## [PASSAGE]
Transcript for episode 95 of the Test & Code Podcast

This transcript starts as an auto generated transcript.
PRs welcome if you want to help fix any errors.


00:00:00 Data science and machine learning are affecting more of our lives every day. Decisions based on data science and machine learning are heavily dependent on the quality of the data and the quality of the data pipeline. Some of the software in the pipeline can be tested to some extent with traditional testing tools like Python test. But what about the data? The data entering the pipeline at various stages along the pipeline should also be validated. That’s where pipeline tests come in. Pipeline tests are applied to the data. Pipeline tests help you guard against the upstream data changes and monitor data quality. Abe Gong and Superconductive are building an open source project called Great Expectations. It’s a tool to help you build pipeline tests. This is quite an interesting idea, and I hope it gains traction and takes off. Thank you to Reagan for sponsoring this episode. Also, thank you to Patreon supporters.

00:00:58 Welcome to Test and Code, the podcast about software development, software testing, and Python.

00:01:06 On today’s Test And Code. I am super excited to have Abe Gong on the show. He’s got a company called Superconductive. Abe, welcome. We’re going to talk about Great Expectations and your company and what you’re up to. But first, before we get into that, can you introduce who you are?

00:01:23 Yeah. So I’m Abe Gong. I have been a data scientist data engineer for the last call. It eight years before that, I was in grad school and doing kind of the same thing on the side.

## [EXTRACTED MATERIAL]
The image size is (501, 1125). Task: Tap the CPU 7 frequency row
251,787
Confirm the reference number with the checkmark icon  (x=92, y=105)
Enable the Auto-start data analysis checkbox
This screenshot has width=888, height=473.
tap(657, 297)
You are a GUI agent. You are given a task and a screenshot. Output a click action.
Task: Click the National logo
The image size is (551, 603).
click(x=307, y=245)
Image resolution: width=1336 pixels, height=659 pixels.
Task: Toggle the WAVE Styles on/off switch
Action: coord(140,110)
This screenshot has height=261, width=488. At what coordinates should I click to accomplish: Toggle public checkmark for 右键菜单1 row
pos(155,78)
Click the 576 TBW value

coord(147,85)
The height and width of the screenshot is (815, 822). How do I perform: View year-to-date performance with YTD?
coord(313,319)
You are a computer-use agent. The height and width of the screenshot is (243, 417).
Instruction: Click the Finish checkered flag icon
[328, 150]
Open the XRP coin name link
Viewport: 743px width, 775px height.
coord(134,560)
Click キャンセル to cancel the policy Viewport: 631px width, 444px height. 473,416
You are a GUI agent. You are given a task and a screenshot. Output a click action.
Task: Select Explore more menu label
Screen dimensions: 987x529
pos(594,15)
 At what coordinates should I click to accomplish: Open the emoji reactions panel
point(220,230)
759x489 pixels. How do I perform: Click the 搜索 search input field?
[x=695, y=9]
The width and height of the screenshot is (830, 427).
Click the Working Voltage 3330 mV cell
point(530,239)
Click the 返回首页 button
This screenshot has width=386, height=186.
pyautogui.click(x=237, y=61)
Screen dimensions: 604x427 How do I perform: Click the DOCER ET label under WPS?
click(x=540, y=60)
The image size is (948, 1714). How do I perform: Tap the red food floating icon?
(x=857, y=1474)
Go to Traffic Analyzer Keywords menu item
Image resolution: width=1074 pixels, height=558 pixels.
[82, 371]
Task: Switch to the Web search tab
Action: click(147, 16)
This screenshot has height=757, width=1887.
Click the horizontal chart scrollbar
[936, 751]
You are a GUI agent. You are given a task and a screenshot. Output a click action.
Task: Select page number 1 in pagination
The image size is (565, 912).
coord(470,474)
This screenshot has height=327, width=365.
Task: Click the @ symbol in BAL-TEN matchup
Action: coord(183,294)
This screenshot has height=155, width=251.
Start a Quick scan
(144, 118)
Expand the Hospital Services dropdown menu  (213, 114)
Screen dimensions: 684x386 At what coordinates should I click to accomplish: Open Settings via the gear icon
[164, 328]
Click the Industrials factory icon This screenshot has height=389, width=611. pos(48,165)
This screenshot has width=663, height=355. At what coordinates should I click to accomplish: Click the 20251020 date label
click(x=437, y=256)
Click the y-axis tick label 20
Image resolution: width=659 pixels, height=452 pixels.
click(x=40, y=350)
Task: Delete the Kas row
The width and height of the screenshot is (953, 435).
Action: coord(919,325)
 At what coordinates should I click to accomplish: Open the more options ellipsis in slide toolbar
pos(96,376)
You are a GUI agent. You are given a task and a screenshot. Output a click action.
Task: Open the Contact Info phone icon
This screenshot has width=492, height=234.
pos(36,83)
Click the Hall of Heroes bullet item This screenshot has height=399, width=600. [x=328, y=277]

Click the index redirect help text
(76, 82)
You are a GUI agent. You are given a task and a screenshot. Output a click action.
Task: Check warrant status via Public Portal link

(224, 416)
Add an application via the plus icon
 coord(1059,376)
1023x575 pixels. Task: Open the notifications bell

## [GOAL A]
List every timestamp that marks the start of a passage in the podcast transcript, in the order they appear.
## [GOAL B]
Copy the lines of the records starting with the line that contains "Click the index redirect help text" and going on through the end of the records.

## [COMPLETE OUTPUT A]
00:00:00
00:00:58
00:01:06
00:01:23

## [COMPLETE OUTPUT B]
Click the index redirect help text
(76, 82)
You are a GUI agent. You are given a task and a screenshot. Output a click action.
Task: Check warrant status via Public Portal link

(224, 416)
Add an application via the plus icon
 coord(1059,376)
1023x575 pixels. Task: Open the notifications bell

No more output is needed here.